CHAPEL HILL, NORTH CAROLINA—The UNC Chapel Hill (UNC-CH) Department of Computer Science and URC Ventures have built a 3D reconstruction of the world’s landmarks using computer vision and 3D modeling techniques. Using Yahoo’s publically available collection of 100 million crowd-sourced photos and a single PC, UNC-CH and URCV created a new software process able to rebuild 12,903 3D models in six days. A demonstration will be presented during the 2015 CVPR Computer Vision Conference in Boston, Massachusetts.
Jared Heinly, Johannes L. Schönberger, Enrique Dunn and Jan-Michael Frahm of UNC-CH’s 3D Computer Vision Group have created software that processes world-scale datasets to create 3D models of locations all over the world. Unlike maps and aerial images, these models can be directly used for VR applications such as virtual tourism.
Previous projects have built 3D models of landmarks from entire cities based on datasets of up to a few million images, but reconstructing the 3D models of the landmarks of the entire world requires the ability to process orders of magnitude more data.
The focus of the new framework is to enable processing on datasets of arbitrary size. It streams each image consecutively, assigning it to a cluster of related images. The streaming process provides for greater scalability by analyzing each image only once. The key of the new algorithm is to efficiently decide which images to remember and which to discard as their information is already represented.
This image shows a sparse 3D model using points taken from photos of Trafalgar Square in London. Black dots represent physical features, while red dots represent the point from which photos were taken.

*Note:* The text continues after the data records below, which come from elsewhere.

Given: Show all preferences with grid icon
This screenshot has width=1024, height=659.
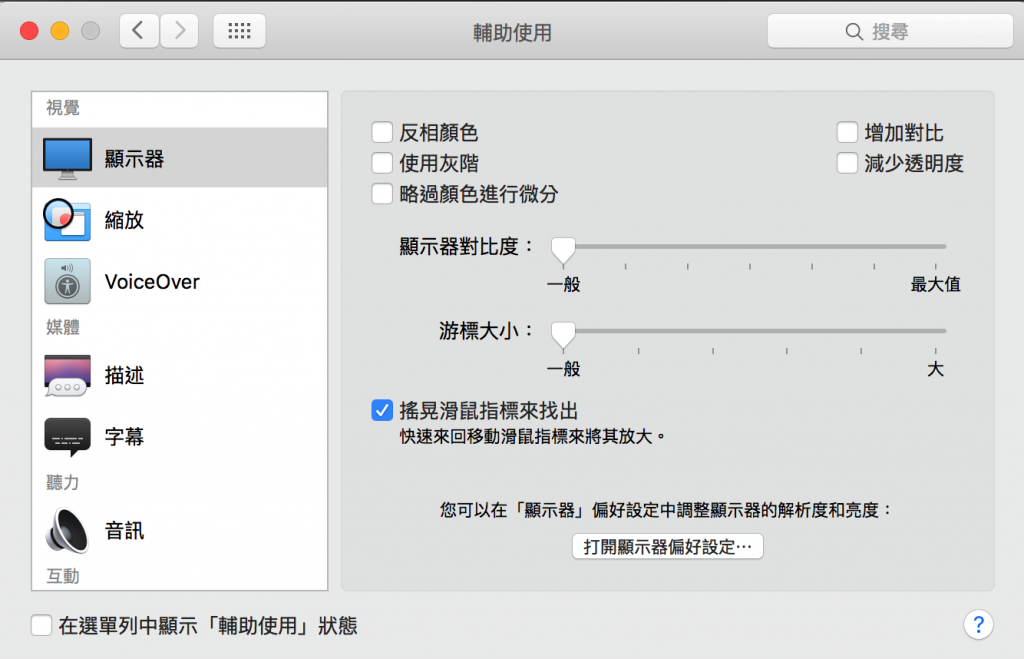Looking at the screenshot, I should [x=239, y=31].
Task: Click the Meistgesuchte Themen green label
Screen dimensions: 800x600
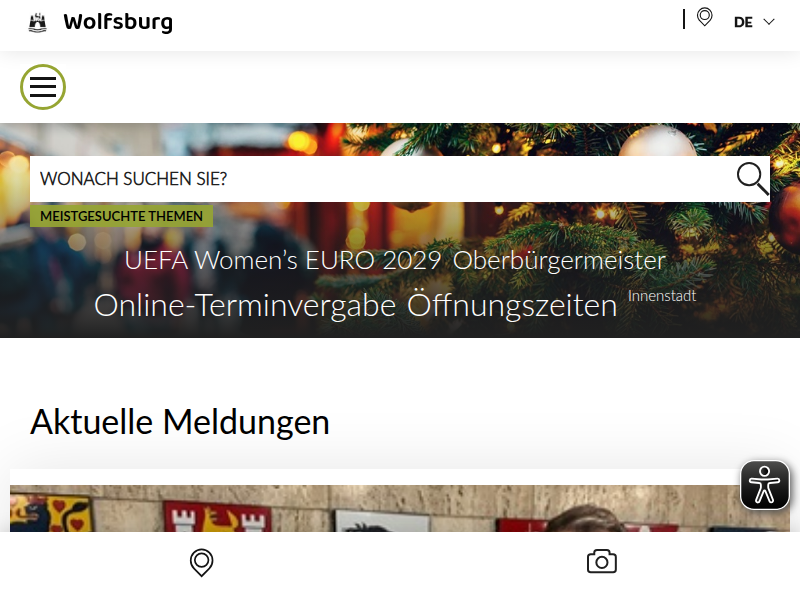Action: pyautogui.click(x=121, y=216)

To test this method, researchers applied the framework to Yahoo’s publicly available collection of 100 million crowd-sourced photos, containing images geographically distributed throughout the entire world. The program took 4.4 days to stream and cluster the entire 14-terabyte dataset on a single computer before building the 3D models of each of those sites. Stacked on top of each other, these photos would reach into the middle of the stratosphere of the earth (twice as high as airplane cruising altitude).
After the data association process is complete, sparse 3D models are built using the images. This process takes less than a day, bringing the total process to slightly more than five days for 100 million images.
UNC-CH partnered with URCV to reconstruct the data in ultra-high resolution, creative commons licensed images. URCV used the algorithm’s output to construct the 3D models via world-scale stereo modeling technology. Model results are based on URCV’s novel accuracy-driven view selection for precision scene reconstruction. To further improve the realism of the 3D scene models, a robust consensus-based depth map fusion is leveraged, along with an appearance correction. The world-scale stereo leverages a scalable, efficient, multi-threaded implementation for faster modeling.
The UNC-CH research group is planning an open-source release of the streaming software to the research community later this year.
The UNC-CH research material is based in part upon work supported by the National Science Foundation under Grant No. IIS-1252921, No. IIS-1349074 and No. CNS-1405847, as well as by the US Army Research, Development and Engineering Command Grant No. 911NF-14-1-0438.